The Heibonsha Encyclopedia is no longer being published in a print edition, and is instead being produced in the above-mentioned DVD and Internet formats. A reduced version of this encyclopedia is also available in numerous Japanese electronic dictionaries, and modified access to Netto de Hyakka is available using Japanese cell phones. The content differs only slightly between the various formats. Netto de Hyakka is constantly updated and therefore provides the most current information, but the majority of articles have not been significantly altered from the text edition. The Internet format is text-only and does not include the images that are present in the text and DVD version.

The current version of Netto de hyakka (ネットで百科@Home) is called the Network Encyclopedia in English, and is provided by Hitachi Systems and Services. Heibonsha no longer provides support for electronic versions of the World Encyclopedia.

==Characteristics==
All articles in the Heibonsha Encyclopedia are signed by their authors. The encyclopedia does not include a list of reference works used in each article.

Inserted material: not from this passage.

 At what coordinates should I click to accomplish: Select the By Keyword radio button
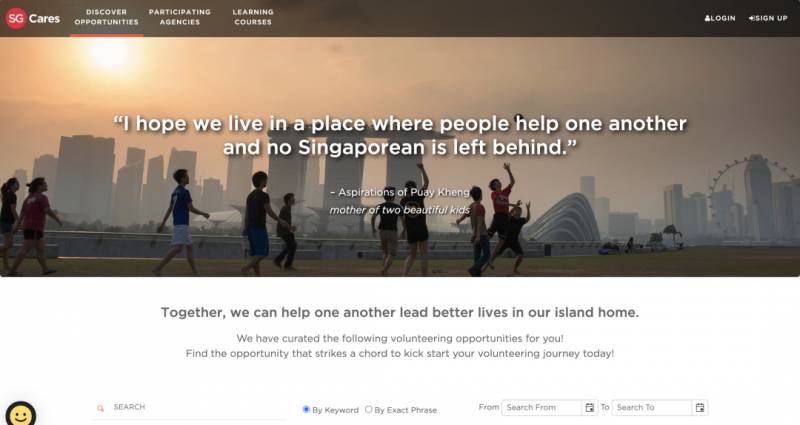[306, 409]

Articles differ widely in length based on the significance of the topic. The encyclopedia covers a wide variety of topics of both general and specific interest, with particular attention to topics relating to Japan. The 1988 edition features 90,000 entries and includes an index that lists cross-references for approximately 400,000 terms. Beginning with the 1988 edition, the encyclopedia has included an index in Western character sets for more convenient searching of foreign words.